┌─ Exercise materials

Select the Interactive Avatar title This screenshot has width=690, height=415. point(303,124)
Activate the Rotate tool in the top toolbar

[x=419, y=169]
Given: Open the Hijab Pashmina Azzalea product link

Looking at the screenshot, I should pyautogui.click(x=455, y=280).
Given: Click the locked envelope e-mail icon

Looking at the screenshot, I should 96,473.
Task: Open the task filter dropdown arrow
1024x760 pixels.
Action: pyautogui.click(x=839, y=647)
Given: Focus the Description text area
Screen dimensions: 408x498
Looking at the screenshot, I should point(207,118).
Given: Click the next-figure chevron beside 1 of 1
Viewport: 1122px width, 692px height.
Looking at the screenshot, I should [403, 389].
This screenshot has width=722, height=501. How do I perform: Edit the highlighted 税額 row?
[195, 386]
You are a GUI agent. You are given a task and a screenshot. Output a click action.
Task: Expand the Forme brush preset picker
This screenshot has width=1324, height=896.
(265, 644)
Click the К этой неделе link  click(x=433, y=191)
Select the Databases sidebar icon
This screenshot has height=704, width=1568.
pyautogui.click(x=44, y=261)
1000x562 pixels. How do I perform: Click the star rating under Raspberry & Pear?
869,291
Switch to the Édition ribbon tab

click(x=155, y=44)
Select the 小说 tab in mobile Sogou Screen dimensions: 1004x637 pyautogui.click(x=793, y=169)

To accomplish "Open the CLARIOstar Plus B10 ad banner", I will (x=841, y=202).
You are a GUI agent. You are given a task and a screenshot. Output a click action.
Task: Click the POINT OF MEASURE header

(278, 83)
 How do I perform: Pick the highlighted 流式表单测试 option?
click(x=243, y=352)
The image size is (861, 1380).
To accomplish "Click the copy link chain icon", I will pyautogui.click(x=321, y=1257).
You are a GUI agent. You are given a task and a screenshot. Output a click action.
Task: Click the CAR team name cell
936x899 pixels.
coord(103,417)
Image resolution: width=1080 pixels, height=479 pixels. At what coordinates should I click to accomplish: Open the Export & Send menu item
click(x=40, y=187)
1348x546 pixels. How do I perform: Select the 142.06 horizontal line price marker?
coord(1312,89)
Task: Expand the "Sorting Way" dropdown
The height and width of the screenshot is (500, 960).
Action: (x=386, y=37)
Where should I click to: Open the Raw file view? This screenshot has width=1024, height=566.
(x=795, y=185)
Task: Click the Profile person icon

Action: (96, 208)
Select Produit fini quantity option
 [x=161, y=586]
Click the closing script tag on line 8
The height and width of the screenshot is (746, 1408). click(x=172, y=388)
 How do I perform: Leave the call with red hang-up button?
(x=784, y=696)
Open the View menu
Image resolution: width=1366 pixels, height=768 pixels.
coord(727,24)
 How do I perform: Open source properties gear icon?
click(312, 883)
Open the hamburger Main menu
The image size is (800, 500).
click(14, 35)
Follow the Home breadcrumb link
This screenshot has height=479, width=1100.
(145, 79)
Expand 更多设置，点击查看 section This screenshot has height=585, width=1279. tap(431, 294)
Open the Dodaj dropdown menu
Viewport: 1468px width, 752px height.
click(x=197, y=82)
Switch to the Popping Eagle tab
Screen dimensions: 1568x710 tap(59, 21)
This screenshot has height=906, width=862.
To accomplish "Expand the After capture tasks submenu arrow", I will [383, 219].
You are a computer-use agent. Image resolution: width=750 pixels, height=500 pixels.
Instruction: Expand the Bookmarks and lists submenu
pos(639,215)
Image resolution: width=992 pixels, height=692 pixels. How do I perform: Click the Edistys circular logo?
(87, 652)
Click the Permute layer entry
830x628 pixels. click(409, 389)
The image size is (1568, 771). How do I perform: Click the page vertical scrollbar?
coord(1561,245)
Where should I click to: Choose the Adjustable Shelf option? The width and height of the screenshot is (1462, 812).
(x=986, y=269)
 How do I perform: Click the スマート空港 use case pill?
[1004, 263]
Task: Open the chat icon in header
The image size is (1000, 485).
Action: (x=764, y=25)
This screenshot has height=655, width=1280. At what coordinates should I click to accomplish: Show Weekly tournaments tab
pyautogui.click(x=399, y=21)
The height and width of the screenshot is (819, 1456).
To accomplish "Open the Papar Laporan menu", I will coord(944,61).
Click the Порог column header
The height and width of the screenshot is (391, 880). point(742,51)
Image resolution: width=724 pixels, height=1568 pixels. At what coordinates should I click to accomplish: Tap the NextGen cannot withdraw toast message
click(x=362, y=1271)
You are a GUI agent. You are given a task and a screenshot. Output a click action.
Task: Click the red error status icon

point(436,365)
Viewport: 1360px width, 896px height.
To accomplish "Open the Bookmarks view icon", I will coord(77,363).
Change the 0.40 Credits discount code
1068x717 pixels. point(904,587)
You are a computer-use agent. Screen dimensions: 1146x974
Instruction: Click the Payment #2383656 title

└─

[What you have to do] Scale the data starting at the line containing "Select the 小说" and ending at the line containing "click(x=243, y=352)", both ends included, and rewrite only those lines, requests and all. Multiply every coordinate in the answers by 0.3 and round to whole numbers with halves going up, leaving the numbers in the requests unchanged.

[The output]
Select the 小说 tab in mobile Sogou Screen dimensions: 1004x637 pyautogui.click(x=238, y=51)

To accomplish "Open the CLARIOstar Plus B10 ad banner", I will (x=252, y=61).
You are a GUI agent. You are given a task and a screenshot. Output a click action.
Task: Click the POINT OF MEASURE header

(83, 25)
 How do I perform: Pick the highlighted 流式表单测试 option?
click(x=73, y=106)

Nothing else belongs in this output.